En « point divers » de ce Conseil, la Pologne a soumis des suggestions concernant l’affectation du budget non utilisé de la Pac, recevant, au cours des entretiens « trilatéraux », le soutien des autres nouveaux Etats membres, ainsi que du Portugal. Mme Fischer Boel a cependant considéré que cette question ne fait pas partie du bilan de santé de la Pac, mais méritera d’être posée dans les discussions sur l’après-2013.

Faisant valoir que « les évolutions récentes des prix des produits agricoles se sont traduites par des réductions substantielles des dépenses inscrites au budget pour des mesures d’intervention sur le marché agricole », la Pologne estime que :

– « les crédits budgétaires non utilisés devraient servir à combler la différence qui existe entre l’UE-15 et l’UE-12 (les nouveaux Etats membres) en ce qui concerne la possibilité d’appliquer l’article 68 en vue de l’octroi d’un soutien spécifique, notamment en faveur du secteur laitier et d’instruments de gestion des risques » ;

– « les crédits budgétaires non utilisés devraient aussi servir à augmenter la dotation financière communautaire en faveur des actions de promotion horizontales », compte tenu en particulier de « la tendance persistante à ne pas appliquer de restitutions à l’exportation dans un nombre croissant de secteurs ».

... et mise au point de Mme Fischer Boel

« Des idées circulent sur l’argent non dépensé (de la Pac) », a admis Mme Fischer Boel. « En fait, ces marges ne sont pas des économies qu’on peut utiliser à des fins agricoles, même pas pour un fonds laitier. Sauf si la Commission le propose, et si le Conseil et le Parlement européen donnent leur feu vert, comme cela est envisagé pour la facilité de 1 milliard d’euros en faveur de l’agriculture des pays en développement », a-t-elle cependant tenu à rappeler, ajoutant que cela « n’est pas si simple »

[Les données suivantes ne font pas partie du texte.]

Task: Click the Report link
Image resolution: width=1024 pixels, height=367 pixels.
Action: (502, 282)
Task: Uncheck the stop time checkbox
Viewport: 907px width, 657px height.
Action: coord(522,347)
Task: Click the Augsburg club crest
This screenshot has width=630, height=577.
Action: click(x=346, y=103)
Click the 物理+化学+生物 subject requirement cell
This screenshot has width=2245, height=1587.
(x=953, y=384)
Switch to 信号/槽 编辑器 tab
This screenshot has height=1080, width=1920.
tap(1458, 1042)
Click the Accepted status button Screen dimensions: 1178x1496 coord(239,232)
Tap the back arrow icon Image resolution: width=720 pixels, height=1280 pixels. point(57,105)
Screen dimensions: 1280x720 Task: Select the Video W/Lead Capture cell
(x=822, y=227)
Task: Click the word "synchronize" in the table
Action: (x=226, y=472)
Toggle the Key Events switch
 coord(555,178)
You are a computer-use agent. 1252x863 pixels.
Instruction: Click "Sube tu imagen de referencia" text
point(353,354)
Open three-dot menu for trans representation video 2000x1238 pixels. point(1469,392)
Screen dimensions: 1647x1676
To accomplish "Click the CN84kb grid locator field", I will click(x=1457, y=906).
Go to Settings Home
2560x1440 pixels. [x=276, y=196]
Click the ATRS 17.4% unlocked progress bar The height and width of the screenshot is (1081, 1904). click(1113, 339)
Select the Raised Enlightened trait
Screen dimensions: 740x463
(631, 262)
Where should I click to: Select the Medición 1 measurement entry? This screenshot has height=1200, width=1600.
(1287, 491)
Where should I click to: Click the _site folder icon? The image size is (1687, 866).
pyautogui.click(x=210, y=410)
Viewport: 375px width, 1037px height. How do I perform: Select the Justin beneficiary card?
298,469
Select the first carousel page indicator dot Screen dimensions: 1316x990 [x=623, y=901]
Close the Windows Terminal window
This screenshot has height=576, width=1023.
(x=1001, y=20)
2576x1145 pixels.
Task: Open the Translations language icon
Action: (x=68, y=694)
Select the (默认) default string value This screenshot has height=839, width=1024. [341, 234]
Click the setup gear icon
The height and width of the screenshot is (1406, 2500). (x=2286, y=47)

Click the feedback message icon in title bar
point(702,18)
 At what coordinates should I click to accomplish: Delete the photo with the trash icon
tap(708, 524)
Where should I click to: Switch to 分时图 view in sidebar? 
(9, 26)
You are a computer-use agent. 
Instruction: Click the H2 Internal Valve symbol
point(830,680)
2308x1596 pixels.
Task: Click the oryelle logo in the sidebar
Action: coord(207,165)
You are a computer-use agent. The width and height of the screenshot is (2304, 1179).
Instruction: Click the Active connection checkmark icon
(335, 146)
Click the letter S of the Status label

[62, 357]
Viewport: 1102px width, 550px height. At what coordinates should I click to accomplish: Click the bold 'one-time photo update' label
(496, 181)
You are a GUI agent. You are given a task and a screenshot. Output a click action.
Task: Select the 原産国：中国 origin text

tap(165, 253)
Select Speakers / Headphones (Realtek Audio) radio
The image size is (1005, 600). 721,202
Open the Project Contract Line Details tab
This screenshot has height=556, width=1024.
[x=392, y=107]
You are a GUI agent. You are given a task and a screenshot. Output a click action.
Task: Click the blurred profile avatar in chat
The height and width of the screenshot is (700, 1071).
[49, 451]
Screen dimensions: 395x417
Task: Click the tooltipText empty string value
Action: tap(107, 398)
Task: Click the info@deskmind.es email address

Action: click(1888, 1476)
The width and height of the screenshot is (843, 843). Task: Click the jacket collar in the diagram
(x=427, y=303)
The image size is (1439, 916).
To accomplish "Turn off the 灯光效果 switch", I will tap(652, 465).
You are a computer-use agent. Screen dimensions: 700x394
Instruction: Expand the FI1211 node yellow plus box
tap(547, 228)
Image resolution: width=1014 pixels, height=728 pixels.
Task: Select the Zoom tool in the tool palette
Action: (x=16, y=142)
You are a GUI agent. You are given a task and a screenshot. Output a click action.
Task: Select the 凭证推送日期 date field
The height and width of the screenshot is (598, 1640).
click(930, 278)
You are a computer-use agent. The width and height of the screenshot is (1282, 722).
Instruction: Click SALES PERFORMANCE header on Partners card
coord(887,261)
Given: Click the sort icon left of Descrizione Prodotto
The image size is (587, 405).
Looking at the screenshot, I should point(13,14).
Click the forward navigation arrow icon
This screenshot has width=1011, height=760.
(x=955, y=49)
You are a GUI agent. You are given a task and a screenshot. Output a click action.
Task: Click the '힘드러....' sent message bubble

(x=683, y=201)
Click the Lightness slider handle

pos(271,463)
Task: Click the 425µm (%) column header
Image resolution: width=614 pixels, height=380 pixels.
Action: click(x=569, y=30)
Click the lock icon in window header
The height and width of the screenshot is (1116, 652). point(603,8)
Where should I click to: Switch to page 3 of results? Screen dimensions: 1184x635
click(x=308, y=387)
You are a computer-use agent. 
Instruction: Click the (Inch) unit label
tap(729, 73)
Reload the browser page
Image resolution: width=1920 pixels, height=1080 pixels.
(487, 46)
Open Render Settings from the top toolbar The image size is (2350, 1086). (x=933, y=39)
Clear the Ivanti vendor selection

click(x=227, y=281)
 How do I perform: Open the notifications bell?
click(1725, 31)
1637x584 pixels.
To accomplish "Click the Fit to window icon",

De plus, a poursuivi la commissaire européenne, compte tenu de l’inflation et des dépenses croissantes dans les nouveaux Etats membres, le budget agricole sera de plus en plus serré, et la marge disponible ne le sera que pour une « courte période ».

« Ce n’est pas l’argent du secteur agricole, cet argent appartient aux Etats membres », a insisté Mme Fischer Boel.